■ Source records

[BEGIN]

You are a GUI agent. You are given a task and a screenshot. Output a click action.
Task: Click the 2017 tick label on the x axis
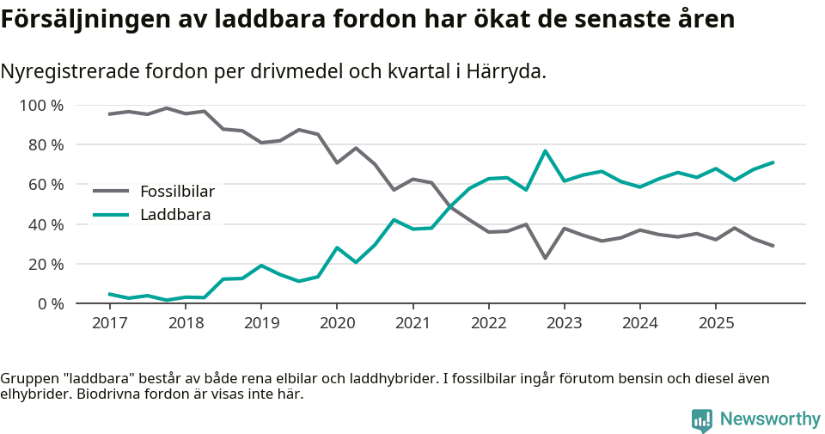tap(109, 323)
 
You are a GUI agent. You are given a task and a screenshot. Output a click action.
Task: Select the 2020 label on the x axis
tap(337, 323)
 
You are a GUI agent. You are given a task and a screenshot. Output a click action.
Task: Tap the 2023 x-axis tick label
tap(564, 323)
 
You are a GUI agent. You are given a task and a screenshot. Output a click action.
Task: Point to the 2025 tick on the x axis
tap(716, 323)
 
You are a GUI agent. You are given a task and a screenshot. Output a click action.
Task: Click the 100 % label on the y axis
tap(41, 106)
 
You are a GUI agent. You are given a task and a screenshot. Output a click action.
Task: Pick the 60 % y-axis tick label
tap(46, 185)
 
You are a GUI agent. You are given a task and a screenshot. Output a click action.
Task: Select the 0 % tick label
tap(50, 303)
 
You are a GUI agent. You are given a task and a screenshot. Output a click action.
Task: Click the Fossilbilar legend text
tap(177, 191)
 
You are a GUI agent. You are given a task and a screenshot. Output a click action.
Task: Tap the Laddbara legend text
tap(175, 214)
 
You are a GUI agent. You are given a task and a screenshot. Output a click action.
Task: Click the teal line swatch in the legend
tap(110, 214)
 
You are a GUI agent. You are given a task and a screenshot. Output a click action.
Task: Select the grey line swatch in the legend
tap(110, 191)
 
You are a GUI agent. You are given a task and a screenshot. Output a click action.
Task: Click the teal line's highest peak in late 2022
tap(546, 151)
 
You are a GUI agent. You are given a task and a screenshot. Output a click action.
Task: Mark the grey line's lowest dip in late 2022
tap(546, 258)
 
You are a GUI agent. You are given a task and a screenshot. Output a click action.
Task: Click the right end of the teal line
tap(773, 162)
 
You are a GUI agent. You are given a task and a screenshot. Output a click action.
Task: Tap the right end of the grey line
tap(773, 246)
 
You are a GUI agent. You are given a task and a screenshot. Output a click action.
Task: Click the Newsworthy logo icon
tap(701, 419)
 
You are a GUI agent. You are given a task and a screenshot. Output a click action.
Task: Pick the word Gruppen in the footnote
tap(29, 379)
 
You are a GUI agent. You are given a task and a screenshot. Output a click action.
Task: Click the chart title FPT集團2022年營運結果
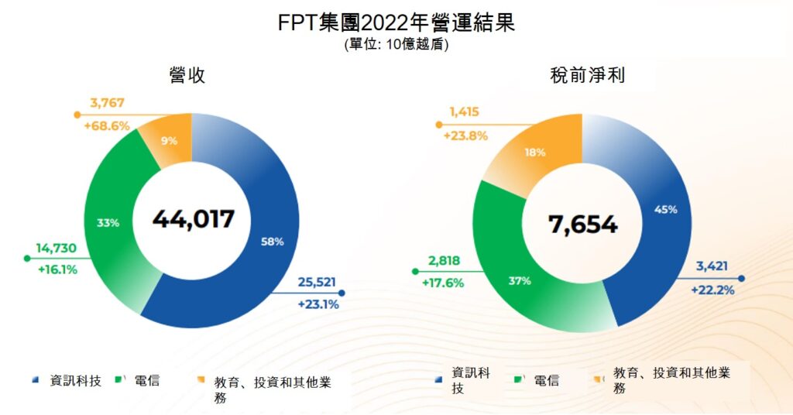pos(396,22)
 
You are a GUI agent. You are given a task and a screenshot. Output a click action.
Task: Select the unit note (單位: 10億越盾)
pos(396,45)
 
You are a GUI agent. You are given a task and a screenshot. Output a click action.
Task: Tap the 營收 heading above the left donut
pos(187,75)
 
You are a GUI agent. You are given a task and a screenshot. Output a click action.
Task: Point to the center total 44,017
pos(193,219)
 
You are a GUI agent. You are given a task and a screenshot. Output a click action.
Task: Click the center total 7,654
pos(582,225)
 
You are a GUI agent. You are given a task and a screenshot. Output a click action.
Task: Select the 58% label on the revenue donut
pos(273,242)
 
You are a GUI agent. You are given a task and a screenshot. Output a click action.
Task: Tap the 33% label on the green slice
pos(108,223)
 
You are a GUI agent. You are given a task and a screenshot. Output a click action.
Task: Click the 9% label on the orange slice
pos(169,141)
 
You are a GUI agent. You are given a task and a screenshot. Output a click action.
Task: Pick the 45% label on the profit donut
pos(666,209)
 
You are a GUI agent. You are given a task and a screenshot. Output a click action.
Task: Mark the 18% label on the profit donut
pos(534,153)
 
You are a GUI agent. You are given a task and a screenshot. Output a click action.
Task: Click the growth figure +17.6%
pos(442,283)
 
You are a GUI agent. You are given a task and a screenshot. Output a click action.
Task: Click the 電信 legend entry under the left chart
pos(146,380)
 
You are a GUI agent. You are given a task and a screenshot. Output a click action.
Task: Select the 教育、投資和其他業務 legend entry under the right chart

[END]

■ Goal
Will you copy out all of the entries above word for word, leaving the pictures out?

■ The reply
You are a GUI agent. You are given a task and a screenshot. Output a click action.
Task: Click the 2017 tick label on the x axis
tap(109, 323)
 
You are a GUI agent. You are given a task and a screenshot. Output a click action.
Task: Select the 2020 label on the x axis
tap(337, 323)
 
You are a GUI agent. You are given a task and a screenshot. Output a click action.
Task: Tap the 2023 x-axis tick label
tap(564, 323)
 
You are a GUI agent. You are given a task and a screenshot. Output a click action.
Task: Point to the 2025 tick on the x axis
tap(716, 323)
 
You are a GUI agent. You are given a task and a screenshot. Output a click action.
Task: Click the 100 % label on the y axis
tap(41, 106)
 
You are a GUI agent. You are given a task and a screenshot. Output a click action.
Task: Pick the 60 % y-axis tick label
tap(46, 185)
 
You are a GUI agent. You are given a task and a screenshot. Output a click action.
Task: Select the 0 % tick label
tap(50, 303)
 
You are a GUI agent. You are given a task and a screenshot. Output a click action.
Task: Click the Fossilbilar legend text
tap(177, 191)
 
You are a GUI agent. You are given a task and a screenshot. Output a click action.
Task: Tap the Laddbara legend text
tap(175, 214)
 
You are a GUI agent. You are given a task and a screenshot. Output a click action.
Task: Click the teal line swatch in the legend
tap(110, 214)
 
You are a GUI agent. You are given a task and a screenshot. Output a click action.
Task: Select the grey line swatch in the legend
tap(110, 191)
 
You are a GUI agent. You are given a task and a screenshot. Output a click action.
Task: Click the teal line's highest peak in late 2022
tap(546, 151)
 
You are a GUI agent. You are given a task and a screenshot. Output a click action.
Task: Mark the grey line's lowest dip in late 2022
tap(546, 258)
 
You are a GUI agent. You are given a task and a screenshot. Output a click action.
Task: Click the right end of the teal line
tap(773, 162)
 
You are a GUI agent. You are given a task and a screenshot. Output a click action.
Task: Tap the right end of the grey line
tap(773, 246)
 
You are a GUI agent. You are given a task and a screenshot. Output a click action.
Task: Click the Newsworthy logo icon
tap(701, 419)
 
You are a GUI agent. You are given a task and a screenshot. Output a click action.
Task: Pick the word Gruppen in the footnote
tap(29, 379)
 
You are a GUI agent. You are given a task and a screenshot. Output a click action.
Task: Click the chart title FPT集團2022年營運結果
pos(396,22)
 
You are a GUI agent. You are given a task and a screenshot. Output a click action.
Task: Select the unit note (單位: 10億越盾)
pos(396,45)
 
You are a GUI agent. You are given a task and a screenshot. Output a click action.
Task: Tap the 營收 heading above the left donut
pos(187,75)
 
You are a GUI agent. You are given a task and a screenshot. Output a click action.
Task: Point to the center total 44,017
pos(193,219)
 
You are a GUI agent. You are given a task and a screenshot. Output a click action.
Task: Click the center total 7,654
pos(582,225)
 
You are a GUI agent. You are given a task and a screenshot. Output a click action.
Task: Select the 58% label on the revenue donut
pos(273,242)
 
You are a GUI agent. You are given a task and a screenshot. Output a click action.
Task: Tap the 33% label on the green slice
pos(108,223)
 
You are a GUI agent. You are given a task and a screenshot. Output a click action.
Task: Click the 9% label on the orange slice
pos(169,141)
 
You are a GUI agent. You are given a task and a screenshot. Output a click action.
Task: Pick the 45% label on the profit donut
pos(666,209)
 
You are a GUI agent. You are given a task and a screenshot. Output a click action.
Task: Mark the 18% label on the profit donut
pos(534,153)
 
You are a GUI agent. You are given a task and a screenshot. Output a click action.
Task: Click the growth figure +17.6%
pos(442,283)
 
You are a GUI agent. You are given a task and a screenshot. Output a click action.
Task: Click the 電信 legend entry under the left chart
pos(146,380)
 
You are a GUI agent. You are given a task and a screenshot. Output a click action.
Task: Select the 教育、投資和其他業務 legend entry under the right chart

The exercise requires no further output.